### BRON
════
Belanghebbende, X, houdt de aandelen in Z bv. In 2011 schenkt X een deel van de aandelen Z bv aan zijn zoon, Y. Hierbij legt X de last aan Y op om € 4,9 mln aan zijn broer, A, te betalen. In zijn IB-aangifte 2011 verantwoordt X geen vervreemdingsvoordeel. Y neemt de doorgeschoven verkrijgingsprijs op in zijn IB-aangifte. In geschil is of er bij de schenking van de aandelen aan Y bij X een belastbaar vervreemdingsvoordeel is opgekomen.
════
### RIJEN
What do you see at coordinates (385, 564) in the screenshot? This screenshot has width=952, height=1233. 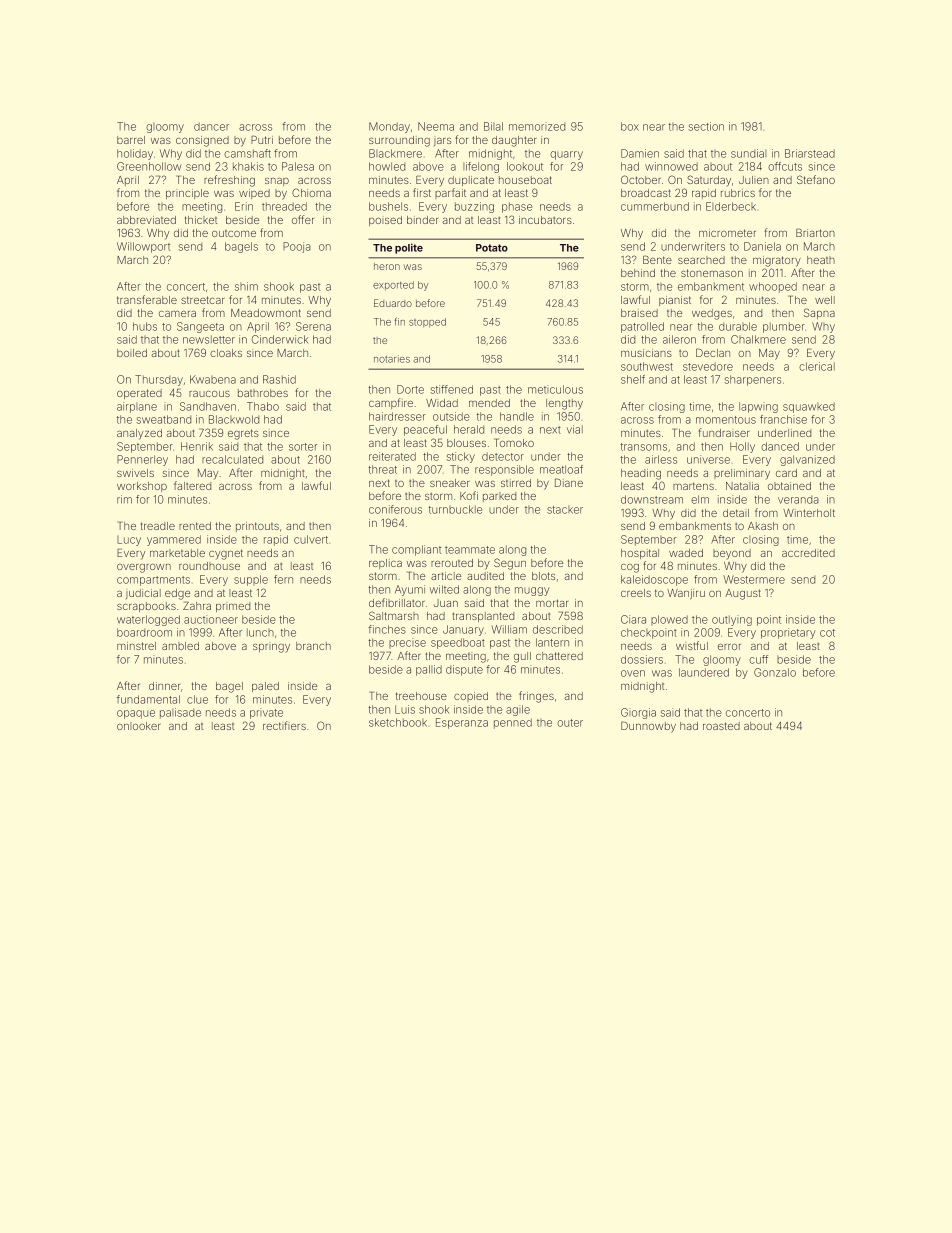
════
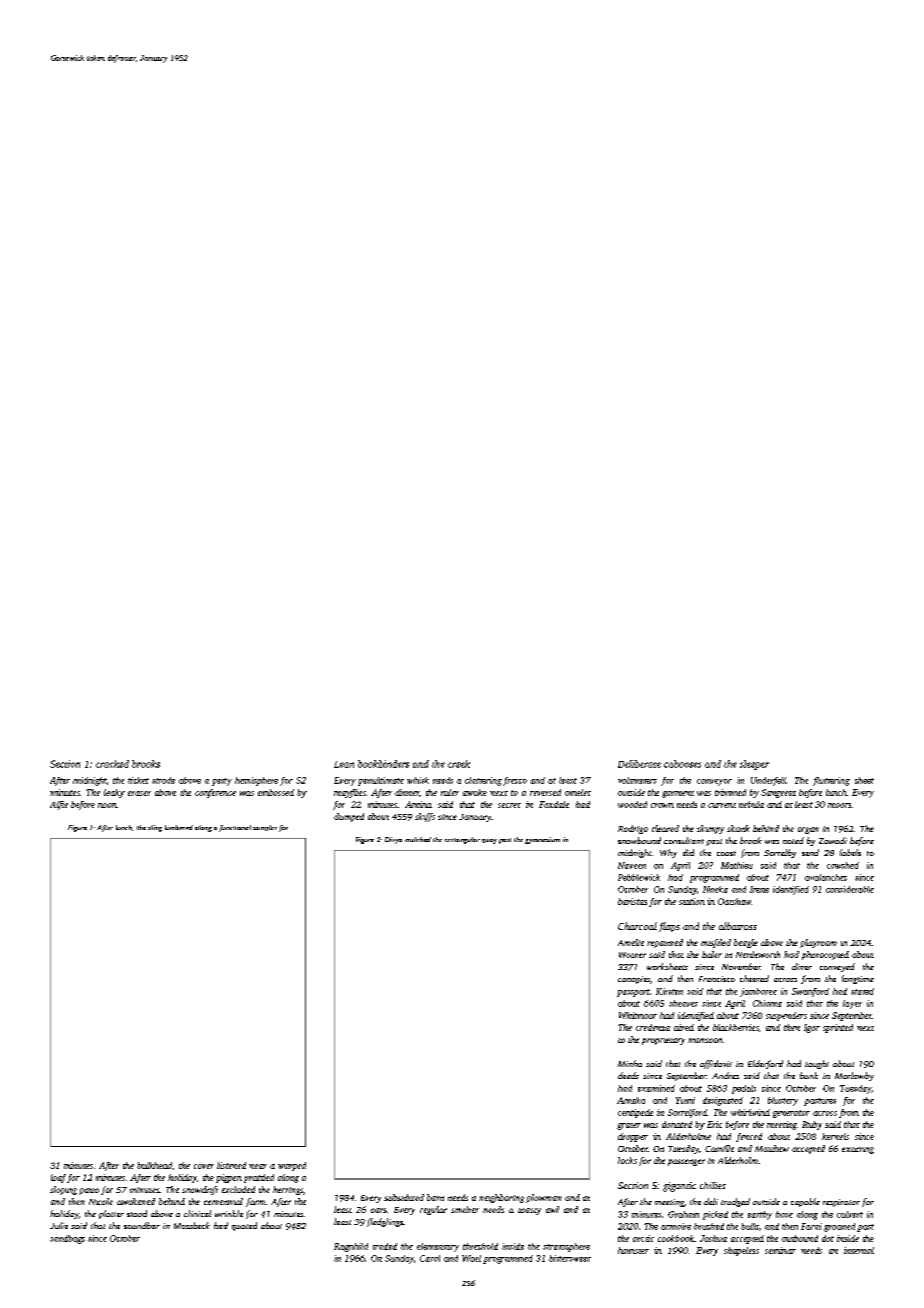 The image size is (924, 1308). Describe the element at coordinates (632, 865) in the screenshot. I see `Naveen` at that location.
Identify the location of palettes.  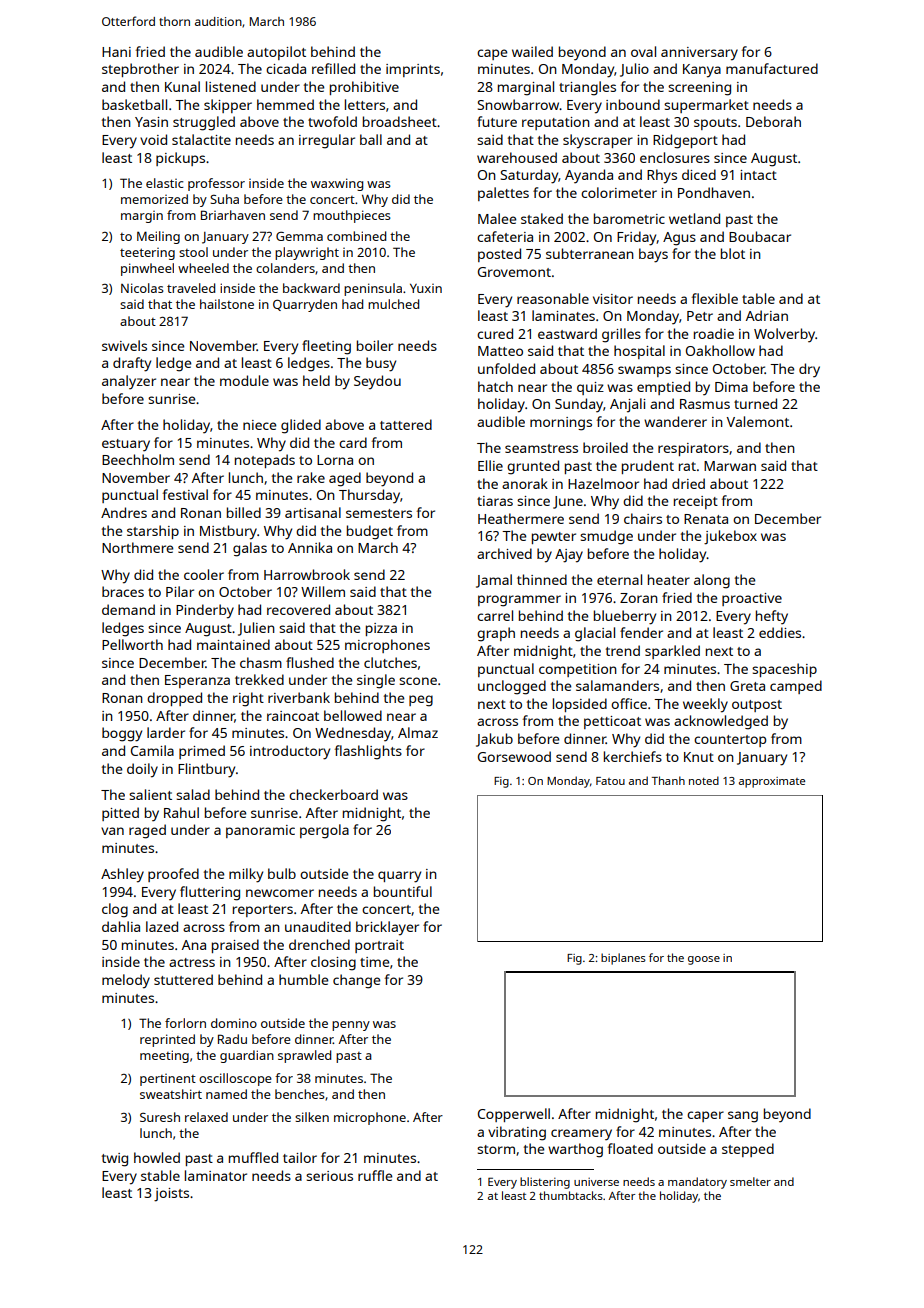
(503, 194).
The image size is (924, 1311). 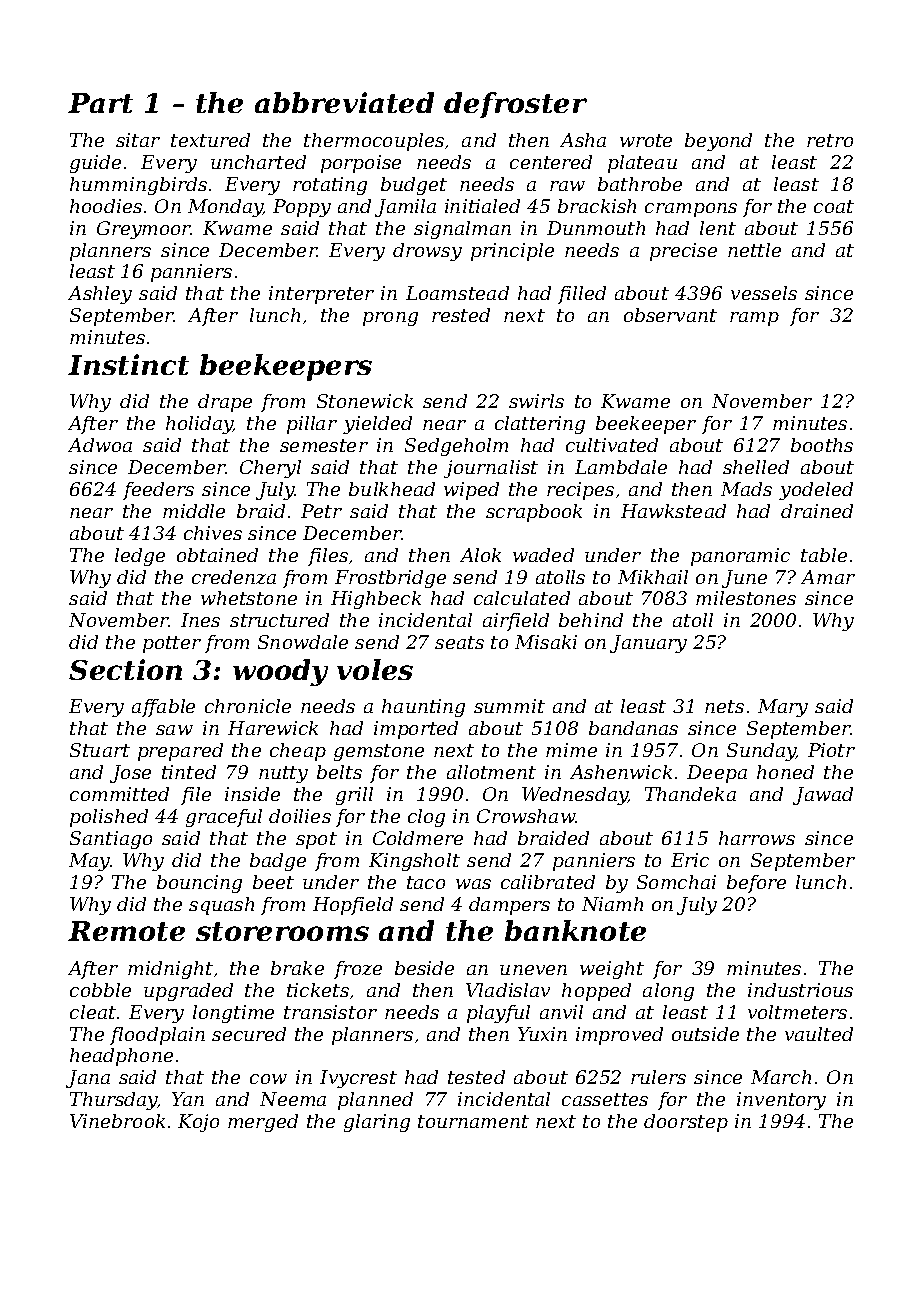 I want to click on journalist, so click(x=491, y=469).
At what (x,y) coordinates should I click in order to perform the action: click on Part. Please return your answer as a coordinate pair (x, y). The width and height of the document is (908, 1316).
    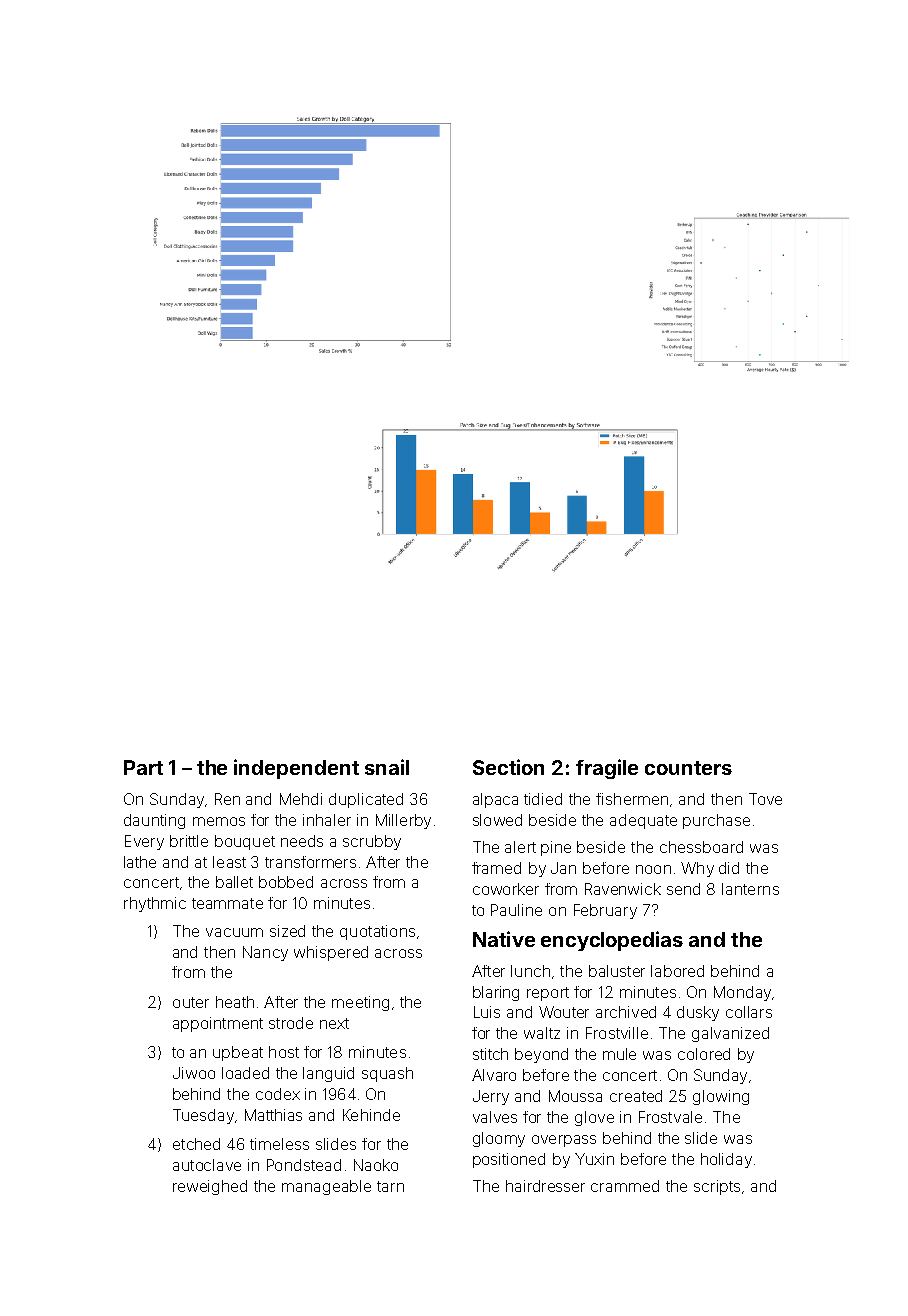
════
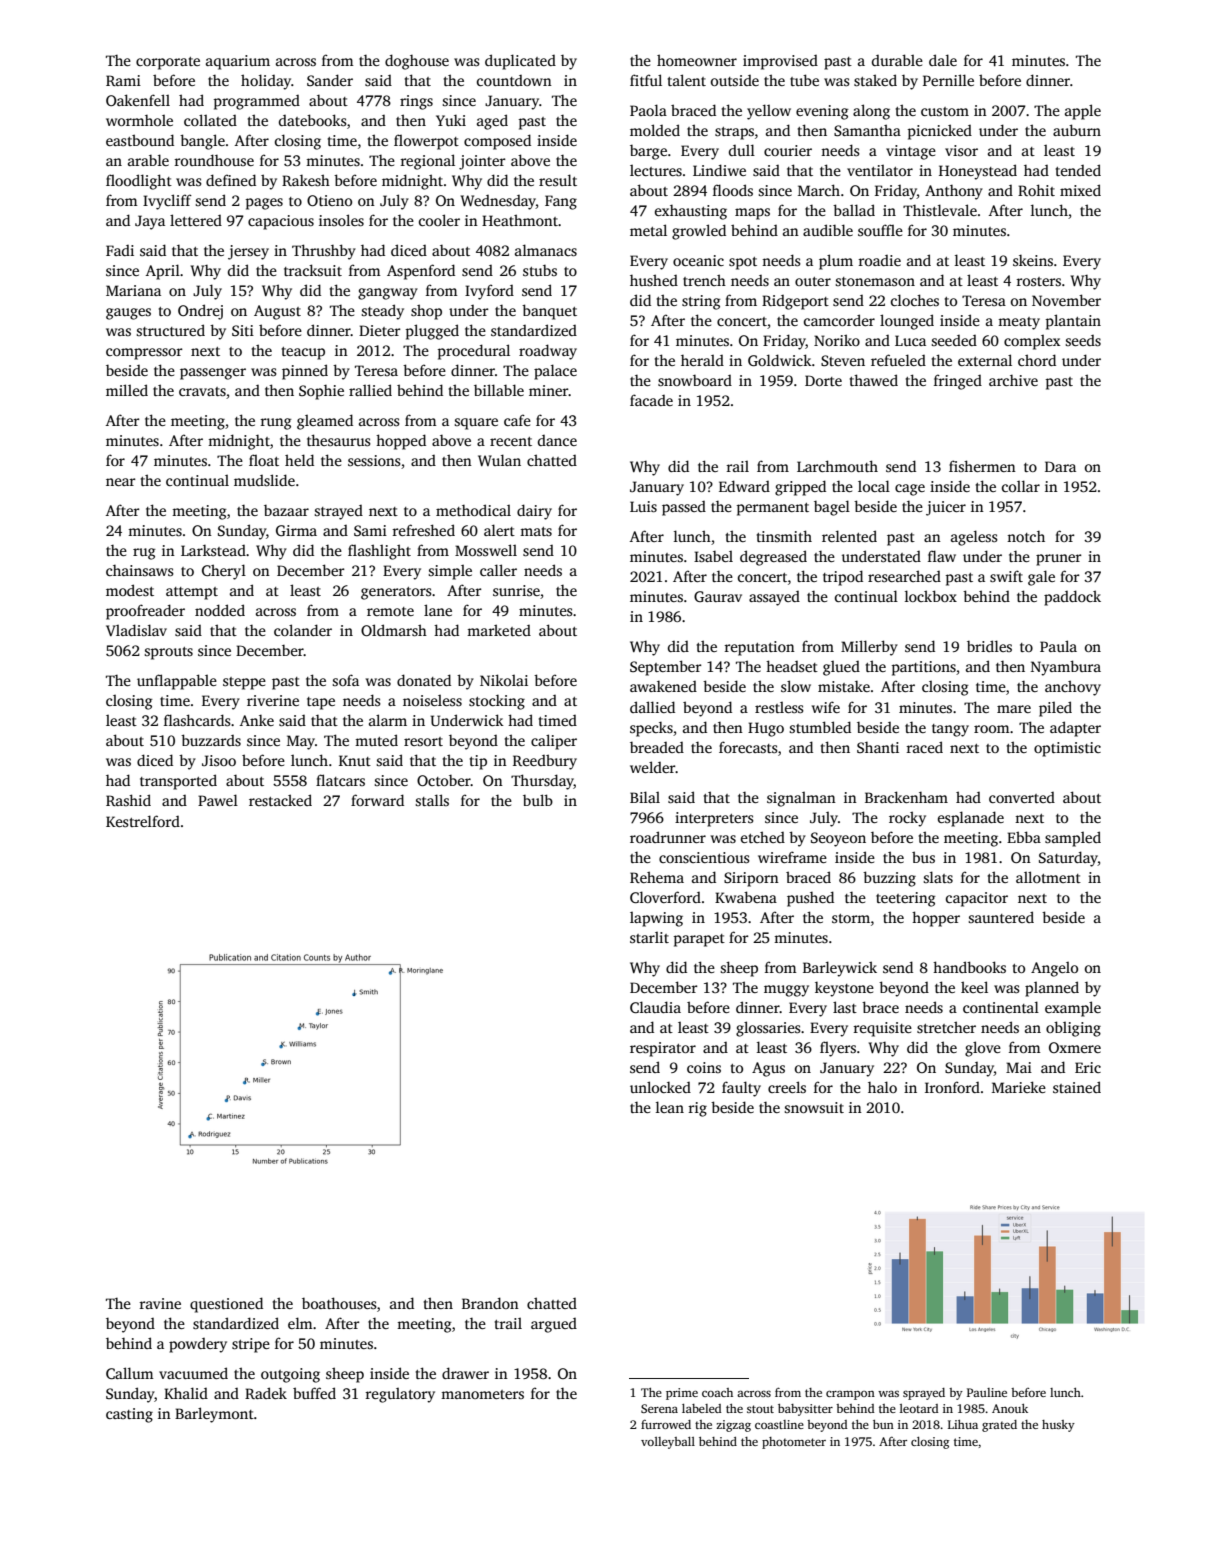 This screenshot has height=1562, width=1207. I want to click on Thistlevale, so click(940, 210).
════
### JOUW OPDRACHTEN
A: Klopt elk van deze uitspraken volgens de bron? Antwoord met ja of nee en citeer letterlijk de woorden uit de bron die dat bepalen.
(i) X schenkt in 2011 al zijn aandelen Z bv aan Y.
(ii) Y moet € 4,9 mln aan A betalen.
(iii) X geeft in zijn IB-aangifte 2011 een vervreemdingsvoordeel op.
B: Schrijf het stuk uit de bron woord voor woord over, van "Belanghebbende, X, houdt" tot en met "vervreemdingsvoordeel is opgekomen.".

### ANTWOORDEN
A:
(i) Nee: "In 2011 schenkt X een deel van de aandelen Z bv aan zijn zoon, Y."
(ii) Ja: "Hierbij legt X de last aan Y op om € 4,9 mln aan zijn broer, A, te betalen."
(iii) Nee: "In zijn IB-aangifte 2011 verantwoordt X geen vervreemdingsvoordeel."

B:
Belanghebbende, X, houdt de aandelen in Z bv. In 2011 schenkt X een deel van de aandelen Z bv aan zijn zoon, Y. Hierbij legt X de last aan Y op om € 4,9 mln aan zijn broer, A, te betalen. In zijn IB-aangifte 2011 verantwoordt X geen vervreemdingsvoordeel. Y neemt de doorgeschoven verkrijgingsprijs op in zijn IB-aangifte. In geschil is of er bij de schenking van de aandelen aan Y bij X een belastbaar vervreemdingsvoordeel is opgekomen.